I love you. Please come get us soon. I want to be with you more than I want to be anywhere else. These were my prayers, my blooms that opened to the night. Then I pursed my lips against the cool glass and kissed her smiling face goodnight."

There were good times too: Carola made fudge for the girls during rainstorms, helped Teresa's cat deliver kittens, and taught her to play "You Are My Sunshine" on a toy piano. But when her husband was out working on the oil fields, Carola, who had married at fourteen, began to fill her time with men she met in the various towns her roving family moved to. She referred to her secret dating life as "going to Timbuktu," leaving Teresa in charge of her siblings. As Carola roamed and eventually developed crippling migraines, Teresa became a replacement mommy before her own childhood was fully in swing. Stress, guilt, and recurring nightmares marked her days and nights.

"In addition to the amphetamines [for weight loss], Mama was now taking barbiturates for her migraines. Her moods began to yo-yo. She became as hard to predict as the weather. When Daddy was out of town and Mama was in one of her fogs, I learned to fend for myself. And, being the oldest, I learned to fend for my sisters, too . . . It was around this time I came to realize a hard truth. Once your sisters begin looking up to you, as if you really could save them from being poisoned, as if you know a way out of a dark cave, there's no going back. You'll draw your last breath, trying to find that door to the Lost City of Enchantment, because you can't bear to let them down."
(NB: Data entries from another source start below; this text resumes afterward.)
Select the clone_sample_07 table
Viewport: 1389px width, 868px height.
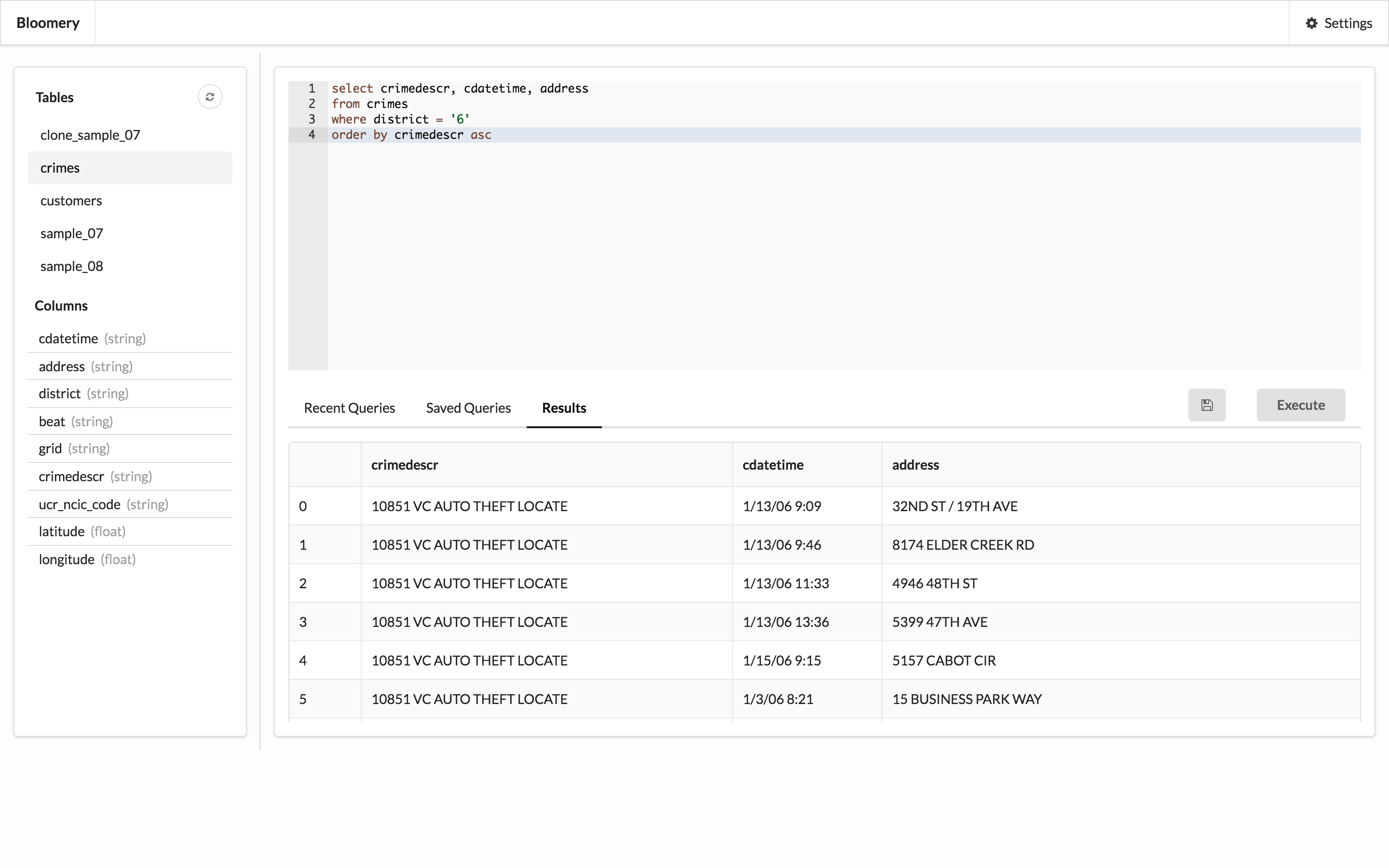point(89,134)
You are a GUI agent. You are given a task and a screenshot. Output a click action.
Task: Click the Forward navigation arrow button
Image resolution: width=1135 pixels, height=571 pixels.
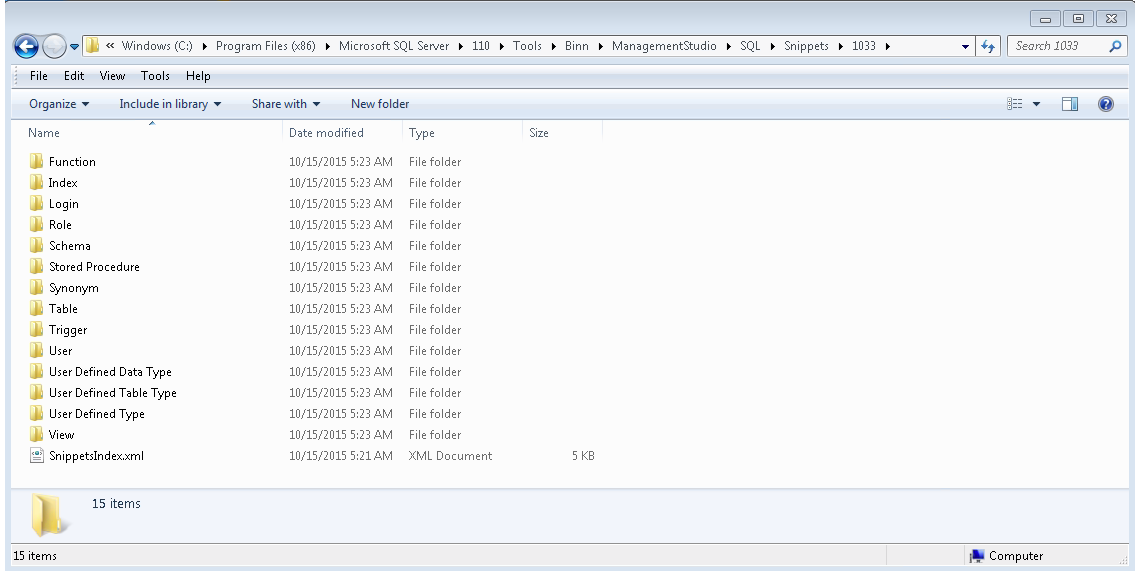click(x=54, y=46)
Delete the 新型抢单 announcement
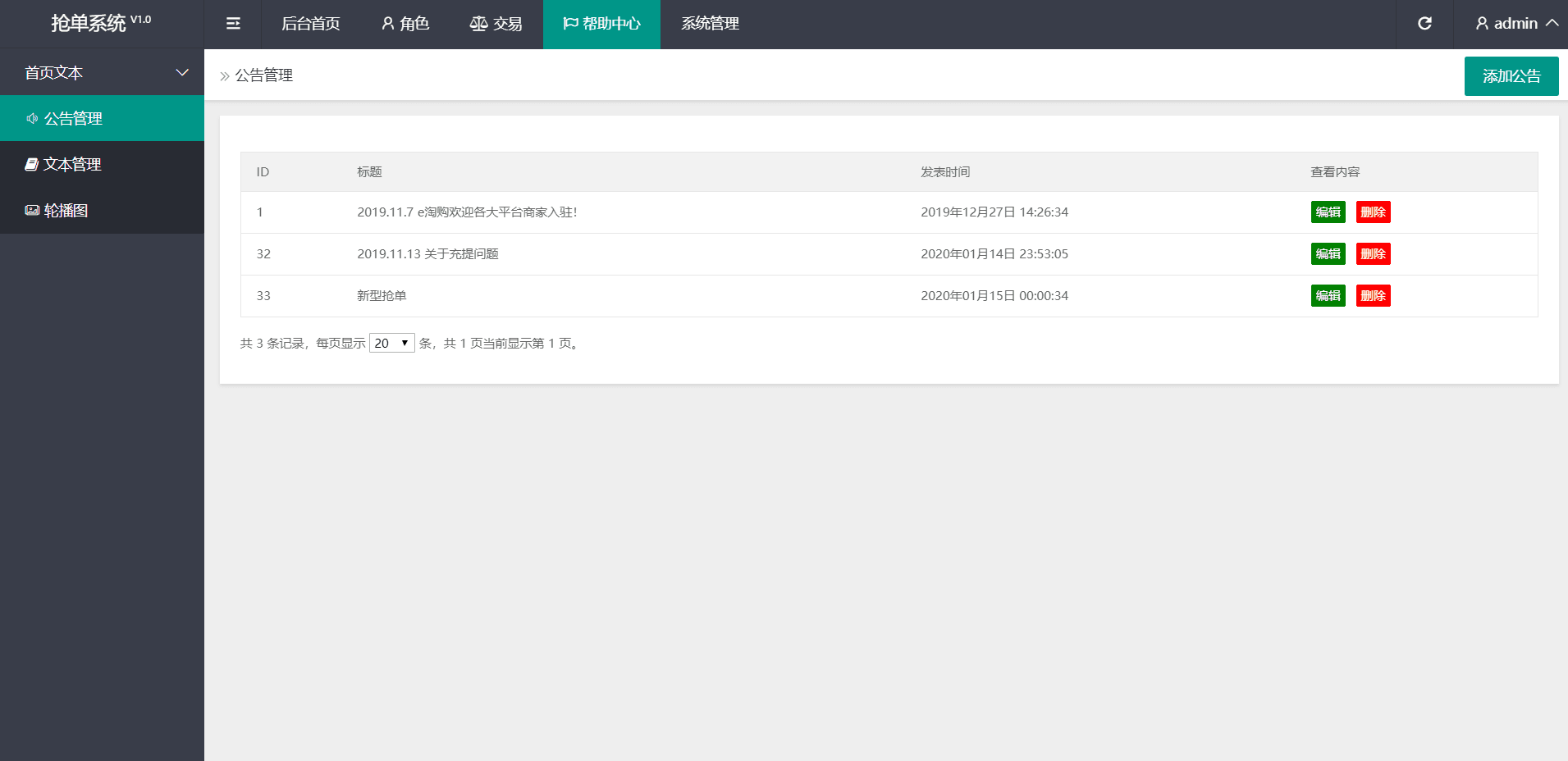The width and height of the screenshot is (1568, 761). coord(1373,296)
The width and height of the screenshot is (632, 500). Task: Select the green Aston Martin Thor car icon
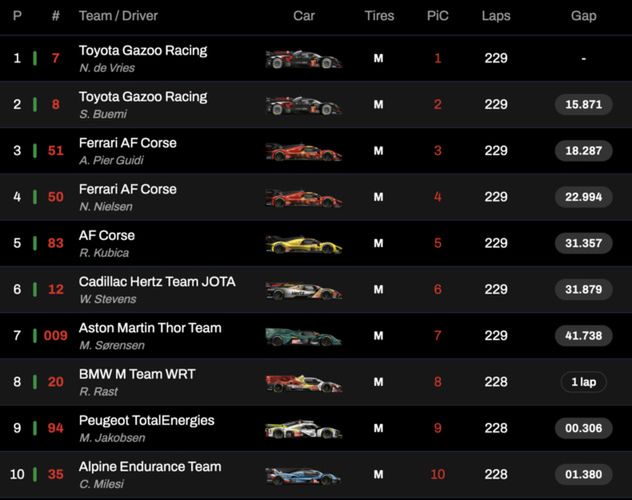pos(304,337)
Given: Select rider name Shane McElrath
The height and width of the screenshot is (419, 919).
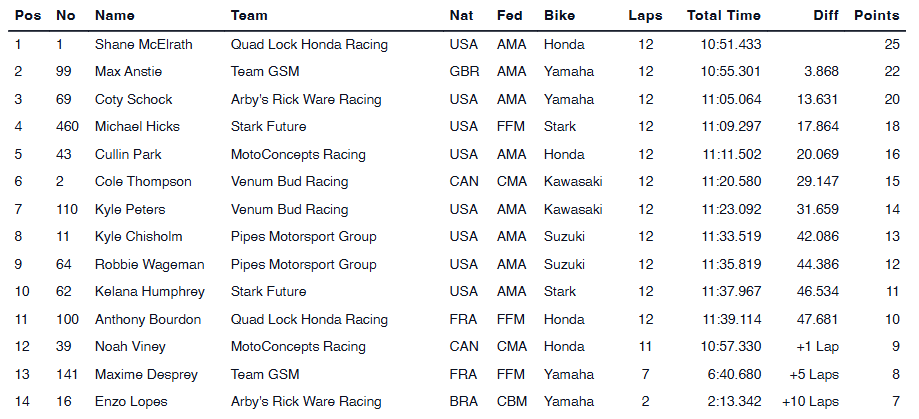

Yet, even in the face of adversity, Teresa found beauty in the small moments: resting in the boughs of her favorite oak tree, savoring the freedom she found on her grandparents’ farm, and gleefully discovering the joys of dating and dancing. While Carola struggled for an exciting and satisfying life, Teresa faced adolescence and young adulthood, increasingly burdened by Carola's dysfunction. Finally, as the family splintered between colleges, homes, stepfathers, and their mother's disintegrating mental health, Teresa drove Carola to a mental hospital--where at last the mother of five found some peace and order.

Upon leaving the hospital, sadly Carola continued in a downward spiral: more men, a drug addiction, a toddler son's death, and finally her own accidental overdose death in 1974. Though Carola's unhappy life meant Teresa's was marked by hardship and tragedy, Teresa found redemption in writing her mother's story and discovering empathy for the woman continually harmed by her own bad choices. The bonds of sisterhood helped sustain her, and today the girls are still close, still savoring the good in a childhood pocked with pain. Teresa, now a counselor and mother of a daughter, was able to conclude, after visiting her mom's grave and asking her blessing on the book,

I believe joy and sorry rest together, the two sides of love. I have repeatedly uncovered places of joy inside my own heart tucked within the folds of sorrow.

With enormous skill and sensitivity, Teresa deftly explores the history she shared with Carola and the relentless love of a child for her mother.


My Thoughts: I enjoyed this book. It brought home to me, again, how different people's home-life and childhood differs from person to person. With her book, Terry's life brought another world to me. I felt as if I was there with her when she was left with her father, whom she didn't know, and through all other incidents in the book.

Disclosure: Many thanks to Howard Books for the opportunity to review Moonlight on Linoleum. I received a complimentary copy of this book for purposes of facilitating this review.